SymbolFYI

What Is a Code Point? Understanding Unicode's U+ Notation

Reference Avr 4, 2023

Every character you type, paste, or render on screen has a number behind it. In Unicode, that number is called a code point — the fundamental unit of the Unicode standard. Understanding code points unlocks how text truly works at the lowest level, and explains why character encoding, emoji lengths, and font behavior work the way they do.

What Is a Code Point?

A Unicode code point is an integer that serves as a unique identifier for an abstract character. The Unicode standard assigns a code point to every character it defines — letters, digits, punctuation, symbols, emoji, control characters, and much more.

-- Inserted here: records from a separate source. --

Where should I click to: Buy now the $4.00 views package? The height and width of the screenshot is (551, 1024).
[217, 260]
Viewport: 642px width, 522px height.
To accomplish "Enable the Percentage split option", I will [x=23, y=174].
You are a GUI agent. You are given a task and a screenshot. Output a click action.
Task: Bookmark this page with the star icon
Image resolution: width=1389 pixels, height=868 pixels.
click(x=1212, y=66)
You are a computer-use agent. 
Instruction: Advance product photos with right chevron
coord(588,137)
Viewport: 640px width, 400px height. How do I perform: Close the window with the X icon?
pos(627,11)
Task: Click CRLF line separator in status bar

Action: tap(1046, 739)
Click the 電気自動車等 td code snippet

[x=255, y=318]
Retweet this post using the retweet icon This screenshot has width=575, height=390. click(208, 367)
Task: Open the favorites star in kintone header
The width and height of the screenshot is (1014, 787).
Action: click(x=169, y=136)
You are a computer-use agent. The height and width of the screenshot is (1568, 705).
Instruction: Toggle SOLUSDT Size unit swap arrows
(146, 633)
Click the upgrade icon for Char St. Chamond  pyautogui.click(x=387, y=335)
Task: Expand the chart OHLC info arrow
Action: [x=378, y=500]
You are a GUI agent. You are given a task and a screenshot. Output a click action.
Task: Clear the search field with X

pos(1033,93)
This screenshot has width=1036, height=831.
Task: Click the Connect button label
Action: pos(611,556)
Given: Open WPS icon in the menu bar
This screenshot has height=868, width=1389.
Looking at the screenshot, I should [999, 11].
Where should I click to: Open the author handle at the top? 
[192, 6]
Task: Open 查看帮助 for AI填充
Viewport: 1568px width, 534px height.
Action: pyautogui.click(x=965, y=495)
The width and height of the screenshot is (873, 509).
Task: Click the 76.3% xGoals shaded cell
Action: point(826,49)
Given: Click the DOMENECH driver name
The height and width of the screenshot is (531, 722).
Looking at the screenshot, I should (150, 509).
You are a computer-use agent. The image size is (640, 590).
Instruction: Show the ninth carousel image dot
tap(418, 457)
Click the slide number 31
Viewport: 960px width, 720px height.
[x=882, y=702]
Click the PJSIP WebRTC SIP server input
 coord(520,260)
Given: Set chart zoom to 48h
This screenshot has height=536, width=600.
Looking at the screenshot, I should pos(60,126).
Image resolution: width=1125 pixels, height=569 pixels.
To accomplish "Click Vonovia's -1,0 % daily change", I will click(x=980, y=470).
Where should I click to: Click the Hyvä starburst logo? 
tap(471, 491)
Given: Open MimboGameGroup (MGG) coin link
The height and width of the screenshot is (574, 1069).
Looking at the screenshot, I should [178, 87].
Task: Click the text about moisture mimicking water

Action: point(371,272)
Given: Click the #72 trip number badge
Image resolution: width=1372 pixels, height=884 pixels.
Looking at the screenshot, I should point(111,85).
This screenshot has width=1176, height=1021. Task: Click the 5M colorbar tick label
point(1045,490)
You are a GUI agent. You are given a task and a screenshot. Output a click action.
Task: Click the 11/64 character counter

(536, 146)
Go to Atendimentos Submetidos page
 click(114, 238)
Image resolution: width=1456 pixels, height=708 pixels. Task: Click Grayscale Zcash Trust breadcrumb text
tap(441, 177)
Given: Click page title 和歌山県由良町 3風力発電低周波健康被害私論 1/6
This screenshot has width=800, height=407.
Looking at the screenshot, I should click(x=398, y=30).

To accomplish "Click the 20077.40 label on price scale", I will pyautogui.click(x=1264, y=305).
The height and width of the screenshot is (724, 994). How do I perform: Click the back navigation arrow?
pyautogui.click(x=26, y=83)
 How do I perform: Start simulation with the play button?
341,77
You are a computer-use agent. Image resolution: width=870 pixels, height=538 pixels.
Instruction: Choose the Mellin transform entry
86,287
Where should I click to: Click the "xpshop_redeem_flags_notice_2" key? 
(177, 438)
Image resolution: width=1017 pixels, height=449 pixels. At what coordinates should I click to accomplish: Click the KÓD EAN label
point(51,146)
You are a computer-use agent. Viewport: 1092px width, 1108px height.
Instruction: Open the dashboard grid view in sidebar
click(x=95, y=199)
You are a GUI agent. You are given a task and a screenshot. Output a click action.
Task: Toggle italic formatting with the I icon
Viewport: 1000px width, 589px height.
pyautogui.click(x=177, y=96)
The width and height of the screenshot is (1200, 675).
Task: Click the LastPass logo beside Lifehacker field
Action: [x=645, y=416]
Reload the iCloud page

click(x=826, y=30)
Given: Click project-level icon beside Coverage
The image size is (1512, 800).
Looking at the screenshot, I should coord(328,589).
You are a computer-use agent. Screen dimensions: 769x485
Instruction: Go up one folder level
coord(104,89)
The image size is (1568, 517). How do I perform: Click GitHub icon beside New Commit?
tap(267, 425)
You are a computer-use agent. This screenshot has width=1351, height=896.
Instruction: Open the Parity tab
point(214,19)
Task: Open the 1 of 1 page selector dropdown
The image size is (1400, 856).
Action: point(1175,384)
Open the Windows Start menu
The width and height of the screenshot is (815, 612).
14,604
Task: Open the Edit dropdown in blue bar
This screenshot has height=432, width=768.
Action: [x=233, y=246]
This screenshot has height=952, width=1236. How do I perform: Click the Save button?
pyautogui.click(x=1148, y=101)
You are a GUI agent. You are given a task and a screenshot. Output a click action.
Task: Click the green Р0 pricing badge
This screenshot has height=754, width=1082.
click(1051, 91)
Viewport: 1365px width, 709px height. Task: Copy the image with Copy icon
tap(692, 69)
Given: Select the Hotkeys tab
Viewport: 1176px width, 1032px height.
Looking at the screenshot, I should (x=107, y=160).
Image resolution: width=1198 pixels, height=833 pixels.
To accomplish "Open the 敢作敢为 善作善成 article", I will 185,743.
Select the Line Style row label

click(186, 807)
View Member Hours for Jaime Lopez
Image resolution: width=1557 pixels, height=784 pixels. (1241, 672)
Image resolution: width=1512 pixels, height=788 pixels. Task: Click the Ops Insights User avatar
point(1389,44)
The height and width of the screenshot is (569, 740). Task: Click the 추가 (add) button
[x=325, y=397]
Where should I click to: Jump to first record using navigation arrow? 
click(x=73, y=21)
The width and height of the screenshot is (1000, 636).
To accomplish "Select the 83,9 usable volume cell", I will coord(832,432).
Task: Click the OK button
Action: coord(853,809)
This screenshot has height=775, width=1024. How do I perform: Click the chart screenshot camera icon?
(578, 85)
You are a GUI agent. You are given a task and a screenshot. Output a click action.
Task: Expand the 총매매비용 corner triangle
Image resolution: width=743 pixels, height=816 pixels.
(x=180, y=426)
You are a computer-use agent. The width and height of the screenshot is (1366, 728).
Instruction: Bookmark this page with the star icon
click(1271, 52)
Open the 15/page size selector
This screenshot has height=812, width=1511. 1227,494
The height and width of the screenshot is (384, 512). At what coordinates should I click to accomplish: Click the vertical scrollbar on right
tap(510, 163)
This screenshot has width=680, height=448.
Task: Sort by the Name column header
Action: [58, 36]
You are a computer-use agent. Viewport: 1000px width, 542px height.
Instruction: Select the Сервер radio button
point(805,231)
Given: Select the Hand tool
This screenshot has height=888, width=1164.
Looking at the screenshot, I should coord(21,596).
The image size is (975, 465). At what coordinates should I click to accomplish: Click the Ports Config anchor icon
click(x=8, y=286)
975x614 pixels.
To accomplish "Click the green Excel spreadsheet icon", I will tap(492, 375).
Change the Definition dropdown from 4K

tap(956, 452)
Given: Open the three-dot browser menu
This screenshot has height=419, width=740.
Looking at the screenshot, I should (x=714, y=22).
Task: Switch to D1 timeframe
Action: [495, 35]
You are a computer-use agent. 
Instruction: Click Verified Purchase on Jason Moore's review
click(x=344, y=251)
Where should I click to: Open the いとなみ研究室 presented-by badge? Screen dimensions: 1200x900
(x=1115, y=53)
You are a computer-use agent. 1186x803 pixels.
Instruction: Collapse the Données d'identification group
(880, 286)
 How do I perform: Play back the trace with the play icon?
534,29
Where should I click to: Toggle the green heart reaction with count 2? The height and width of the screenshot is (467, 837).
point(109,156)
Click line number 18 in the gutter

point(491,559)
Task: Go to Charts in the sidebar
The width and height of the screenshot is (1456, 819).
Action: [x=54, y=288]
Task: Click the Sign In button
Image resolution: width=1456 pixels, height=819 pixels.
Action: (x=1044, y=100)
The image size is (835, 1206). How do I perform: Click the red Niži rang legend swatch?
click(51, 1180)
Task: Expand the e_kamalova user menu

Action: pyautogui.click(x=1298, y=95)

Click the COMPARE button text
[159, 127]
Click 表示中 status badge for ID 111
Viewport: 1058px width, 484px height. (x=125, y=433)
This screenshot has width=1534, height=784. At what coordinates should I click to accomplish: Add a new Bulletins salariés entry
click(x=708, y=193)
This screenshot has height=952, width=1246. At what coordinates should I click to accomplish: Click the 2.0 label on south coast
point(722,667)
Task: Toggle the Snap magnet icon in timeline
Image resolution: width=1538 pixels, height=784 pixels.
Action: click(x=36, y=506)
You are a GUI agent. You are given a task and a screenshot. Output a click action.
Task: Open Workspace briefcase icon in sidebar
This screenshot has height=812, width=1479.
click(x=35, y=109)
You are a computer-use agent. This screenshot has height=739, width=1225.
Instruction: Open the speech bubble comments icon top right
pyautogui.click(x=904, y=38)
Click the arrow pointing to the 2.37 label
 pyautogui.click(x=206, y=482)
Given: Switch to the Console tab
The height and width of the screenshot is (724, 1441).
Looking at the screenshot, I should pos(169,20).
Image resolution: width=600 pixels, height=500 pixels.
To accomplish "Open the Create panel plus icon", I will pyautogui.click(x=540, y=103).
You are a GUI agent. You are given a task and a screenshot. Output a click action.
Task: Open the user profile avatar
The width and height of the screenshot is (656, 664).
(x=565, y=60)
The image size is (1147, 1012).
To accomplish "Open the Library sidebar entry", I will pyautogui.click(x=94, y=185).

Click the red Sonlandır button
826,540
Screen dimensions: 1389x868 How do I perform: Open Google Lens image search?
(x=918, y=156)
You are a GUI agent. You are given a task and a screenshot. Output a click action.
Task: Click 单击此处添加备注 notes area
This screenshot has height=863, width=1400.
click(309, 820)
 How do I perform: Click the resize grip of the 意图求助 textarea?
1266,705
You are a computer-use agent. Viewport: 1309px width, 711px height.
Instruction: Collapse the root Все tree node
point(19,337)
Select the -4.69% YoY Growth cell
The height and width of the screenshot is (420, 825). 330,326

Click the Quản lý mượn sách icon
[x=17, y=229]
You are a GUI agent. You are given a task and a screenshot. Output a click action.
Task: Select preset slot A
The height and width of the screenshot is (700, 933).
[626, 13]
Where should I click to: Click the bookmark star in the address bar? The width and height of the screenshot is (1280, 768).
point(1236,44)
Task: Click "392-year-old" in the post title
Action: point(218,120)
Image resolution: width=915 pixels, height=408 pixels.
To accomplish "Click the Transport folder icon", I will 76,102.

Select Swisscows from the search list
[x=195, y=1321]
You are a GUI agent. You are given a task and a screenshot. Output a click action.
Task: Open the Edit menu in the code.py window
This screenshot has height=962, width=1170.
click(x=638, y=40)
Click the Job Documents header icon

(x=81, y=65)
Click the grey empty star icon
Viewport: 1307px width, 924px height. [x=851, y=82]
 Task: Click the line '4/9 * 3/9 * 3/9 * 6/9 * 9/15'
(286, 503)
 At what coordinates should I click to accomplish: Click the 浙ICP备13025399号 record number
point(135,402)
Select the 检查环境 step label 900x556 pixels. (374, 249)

Code points are written using U+ notation: the prefix U+ followed by a hexadecimal number with at least four digits. For example:

Character Code Point Name
A U+0041 LATIN CAPITAL LETTER A
© U+00A9 COPYRIGHT SIGN
U+20AC EURO SIGN
U+2603 SNOWMAN
😀 U+1F600 GRINNING FACE
𝄞 U+1D11E MUSICAL SYMBOL G CLEF

The U+ prefix is not a programming construct — it is a notation convention defined by the Unicode Consortium to unambiguously identify code points in documentation, specifications, and conversation.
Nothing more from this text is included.